> **Quoted text**
=-=-=-=-=
Ramblings no one should be interested in...really

I mean, seriously, ask yourself why are you here.

sabato 27 aprile 2013

The Dragon in the Sea



I think I am reviewing books with the subconscious urge to compare them to G.R.R. Martin´s "A song of Ice and Fire". There is just so much that an author could to to make the story come to life without writing 9000 pages, but I suppose everyone has to make a buck. Anyway, here goes.
The Dragon in the Sea (Under Pressure) is a damn good book. It is a new Frank Herbert, away from his familiar landscape, the Arrakis/Dune which is now a quite well known setting (starting with David Lynch's adaptation, and on with videogames, spinoffs and telefilms). 

Herbert shows remarkable competence at narrating an adventure entirely set inside a small sub marine, a Hell Diver. The author shows the tricks of a good narrator, by giving us a high dosage of technical language, which even if you have never been in the navy, definitely gives to the "feel" to be there. He is accurate in his description of the sub-tug, and by the time we are through with the book, it feels like we have lived ourselves in those claustrophobic quarters. Its bulkheads, control panels, dials and gauges, levers, rudders. It sets a stage, with quick brush strokes, without killing it with too much detail.
=-=-=-=-=
> **Supplied information**
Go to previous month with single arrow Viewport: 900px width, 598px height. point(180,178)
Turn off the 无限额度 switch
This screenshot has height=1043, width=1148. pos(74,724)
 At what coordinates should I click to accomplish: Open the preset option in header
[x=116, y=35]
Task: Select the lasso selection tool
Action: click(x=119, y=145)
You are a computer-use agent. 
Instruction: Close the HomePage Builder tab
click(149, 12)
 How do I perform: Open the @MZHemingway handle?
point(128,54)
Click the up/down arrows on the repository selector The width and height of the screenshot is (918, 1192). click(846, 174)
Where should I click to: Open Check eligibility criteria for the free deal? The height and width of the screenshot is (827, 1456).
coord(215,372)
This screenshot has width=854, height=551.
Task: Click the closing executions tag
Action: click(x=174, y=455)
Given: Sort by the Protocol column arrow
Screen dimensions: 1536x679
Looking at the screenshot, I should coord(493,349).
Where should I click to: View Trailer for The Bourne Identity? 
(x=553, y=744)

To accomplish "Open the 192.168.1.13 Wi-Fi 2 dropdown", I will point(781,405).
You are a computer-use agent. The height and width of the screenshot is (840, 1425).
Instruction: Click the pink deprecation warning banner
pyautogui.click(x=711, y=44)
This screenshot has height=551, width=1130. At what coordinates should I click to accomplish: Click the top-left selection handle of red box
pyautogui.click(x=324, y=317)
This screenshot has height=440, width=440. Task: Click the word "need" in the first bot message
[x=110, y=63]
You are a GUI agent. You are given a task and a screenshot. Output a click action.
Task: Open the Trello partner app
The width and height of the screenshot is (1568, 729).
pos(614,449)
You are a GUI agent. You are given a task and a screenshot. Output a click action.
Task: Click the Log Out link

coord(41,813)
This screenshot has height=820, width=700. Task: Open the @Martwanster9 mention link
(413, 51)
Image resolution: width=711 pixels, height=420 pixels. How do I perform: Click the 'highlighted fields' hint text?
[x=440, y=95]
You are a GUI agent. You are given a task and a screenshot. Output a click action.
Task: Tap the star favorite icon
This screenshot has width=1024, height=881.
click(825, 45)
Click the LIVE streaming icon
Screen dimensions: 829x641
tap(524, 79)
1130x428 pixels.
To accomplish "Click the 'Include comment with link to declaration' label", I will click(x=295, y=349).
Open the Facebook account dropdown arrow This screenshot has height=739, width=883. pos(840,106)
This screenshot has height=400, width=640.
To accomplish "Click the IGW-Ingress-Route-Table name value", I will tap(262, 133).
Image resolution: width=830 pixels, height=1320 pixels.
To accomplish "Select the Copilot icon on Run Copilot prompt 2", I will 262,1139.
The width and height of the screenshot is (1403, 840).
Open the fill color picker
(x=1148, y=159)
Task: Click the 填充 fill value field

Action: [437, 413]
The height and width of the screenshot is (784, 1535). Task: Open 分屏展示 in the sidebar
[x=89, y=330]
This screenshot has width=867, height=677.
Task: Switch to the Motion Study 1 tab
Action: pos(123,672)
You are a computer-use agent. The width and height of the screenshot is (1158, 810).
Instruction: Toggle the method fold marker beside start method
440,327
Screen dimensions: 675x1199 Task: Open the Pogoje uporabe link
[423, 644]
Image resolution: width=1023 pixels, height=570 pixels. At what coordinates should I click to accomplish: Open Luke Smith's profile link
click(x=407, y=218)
=-=-=-=-=
> **Exercise instructions**
1. What alternate title does the review give in parentheses for The Dragon in the Sea?
2. Reproduce the review from "I mean, seriously, ask" up to and including "spinoffs and telefilms).".
The listing is unrelated to the review.

> **Solutions below**
1. Under Pressure.

2.
I mean, seriously, ask yourself why are you here.

sabato 27 aprile 2013

The Dragon in the Sea



I think I am reviewing books with the subconscious urge to compare them to G.R.R. Martin´s "A song of Ice and Fire". There is just so much that an author could to to make the story come to life without writing 9000 pages, but I suppose everyone has to make a buck. Anyway, here goes.
The Dragon in the Sea (Under Pressure) is a damn good book. It is a new Frank Herbert, away from his familiar landscape, the Arrakis/Dune which is now a quite well known setting (starting with David Lynch's adaptation, and on with videogames, spinoffs and telefilms).